Showing posts with label worshipping God. Show all posts
Showing posts with label worshipping God. Show all posts

Thursday, May 19, 2011

The Day the Music Lived


"Sometimes the world tries to knock it out of you, but I believe in music the way some people believe in fairy tales."
-August Rush


I don't know when the music died in my heart.

Maybe it died a little bit the first time someone told me my music was "too contemporary for church."

Maybe it was when a "well-meaning Christian" told me that I shouldn't sing about faith until mine was stronger.

Perhaps I believed the lies of Enemy that I was too flawed, too damaged, to share my songs of faith with others.

Could it be that I was told too many times that I needed to take some time off from music because of chronic illness?

It's possible that the loneliness of being housebound day after day, feeling forgotten by the world, began to eat away at the music.

Did I let the fear that my illnesses would be a distraction to the worship of others cause my lips to be still, my voice to be hushed?

But I am a worshiper. I have the heart of a worshiper. With all my faults, my weaknesses, and my failures, God has gifted me to praise Him and lead others to praise Him. I will keep silent no longer. I will not let the rocks cry out in praise to God in my place.
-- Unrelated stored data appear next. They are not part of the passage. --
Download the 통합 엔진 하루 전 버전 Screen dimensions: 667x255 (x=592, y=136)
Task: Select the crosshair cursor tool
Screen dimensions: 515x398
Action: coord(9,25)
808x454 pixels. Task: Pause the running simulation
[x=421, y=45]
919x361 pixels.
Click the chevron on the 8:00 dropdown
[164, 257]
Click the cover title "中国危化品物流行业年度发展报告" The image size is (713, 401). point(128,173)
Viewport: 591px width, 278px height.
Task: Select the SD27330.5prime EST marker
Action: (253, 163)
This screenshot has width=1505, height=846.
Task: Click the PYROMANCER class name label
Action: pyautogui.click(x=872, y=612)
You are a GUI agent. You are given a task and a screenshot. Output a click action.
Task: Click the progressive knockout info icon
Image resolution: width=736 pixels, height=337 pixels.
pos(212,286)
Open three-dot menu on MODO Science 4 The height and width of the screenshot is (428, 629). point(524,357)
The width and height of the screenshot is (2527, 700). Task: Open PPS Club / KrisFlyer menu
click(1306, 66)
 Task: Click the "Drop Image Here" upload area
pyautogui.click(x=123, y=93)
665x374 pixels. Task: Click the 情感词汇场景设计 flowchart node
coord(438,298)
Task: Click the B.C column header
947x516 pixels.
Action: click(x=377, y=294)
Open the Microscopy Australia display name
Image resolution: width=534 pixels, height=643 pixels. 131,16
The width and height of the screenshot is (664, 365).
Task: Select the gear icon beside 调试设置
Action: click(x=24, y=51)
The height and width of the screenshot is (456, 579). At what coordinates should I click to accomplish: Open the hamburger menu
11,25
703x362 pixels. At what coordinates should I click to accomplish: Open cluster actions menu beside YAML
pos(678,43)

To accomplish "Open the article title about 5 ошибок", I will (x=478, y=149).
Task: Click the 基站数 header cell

There is a silent place in my corner of the world that needs to be filled with the sounds of uninhibited, reckless worship to my Savior. And I will keep quiet no longer.

"I will sing to the LORD all my life; I will sing praise to my God as long as I live." -Psalm 104:33

Sunday, July 5, 2009

Unexpected Worship

Fireworks were great at Freedom Fest. on TwitpicWhen we think of worship, what usually comes to mind is a church service or singing in a church service. But there are many ways to worship God. I love to worship God by spending time looking at all the beautiful things He has created - the stars that shine so brightly in the sky at our house in the country, the birds that flock to our birdhouses or come to pick off the fish from our pond, and the beautiful plants and flowers that grow all around our property. Music is also a big part of worship for me. Often a song has the unique power to touch my spirit and bring me to a place of worship where God can speak just the right Words to me. But until I attended Freedom Fest at Trinity the other night, I had never before experienced worship through fireworks.

I'll admit it: I really didn't want to go to the festival. I mean, I can see the appeal for most people. There are TONS of attractions to ride and see, LOTS of food vendors, a live jazz/swing band, and of course, the fireworks show. But when you have trouble walking because of cataplexy, your health condition and medications give you an intolerance for heat, and you're doing your best to stay off carbs, a 5-hour festival on Trinity's large campus in the Florida sun and humidity amid a crowd of people eating ice cream is not the most comfortable place to be. I did ride my motorized chair which helped with the walking, and my husband set me up with a golf umbrella to keep out of the sun (I was already sunburned from 2 1/2 hours in the pool the day before), but I was absolutely sweltering. Also, having that big umbrella over me didn't exactly make me very approachable for people to talk to or even see who I was. It was nice to catch up with my mother-in-law and my husband's grandmother and also a few friends from Trinity that found me for a chat. But after a few hours, I was beat. I didn't want to ruin it for anyone else by leaving before the show, so when my husband suggested I sit out in the air-conditioned truck until the fireworks started, I thought that idea was very appealing.

When he came back to get me, I was sitting in a truck with steam-covered windows, pumping the A/C and listening to the radio. I had dried off, cooled off, re-fixed my hair, and had gotten a chance to recharge my battery from the effort it takes to just be around people and stay upbeat and friendly. When I opened the door to step outside I realized that although the sun had gone down, you could almost cut the humidity with a knife. I wasn't looking forward to being out in that again and almost told my husband to go ahead without me. But I went. After a somewhat unusual version of our national anthem was sung, the fireworks began exploding in synch with some very powerful Christian music selections. As I gazed up at the breathtaking array with Jeremy Camp's "There Will Be a Day" playing in the background, my heart swelled with love for a God Whose beauty and majesty far surpasses even that magnificent presentation. Everything inside me just wanted to stand up, lift my hands toward heaven and shout praise to Him! And through my tears of exhilarating joy I smiled to myself and to my King for allowing me to experience worship in such an unexpected way.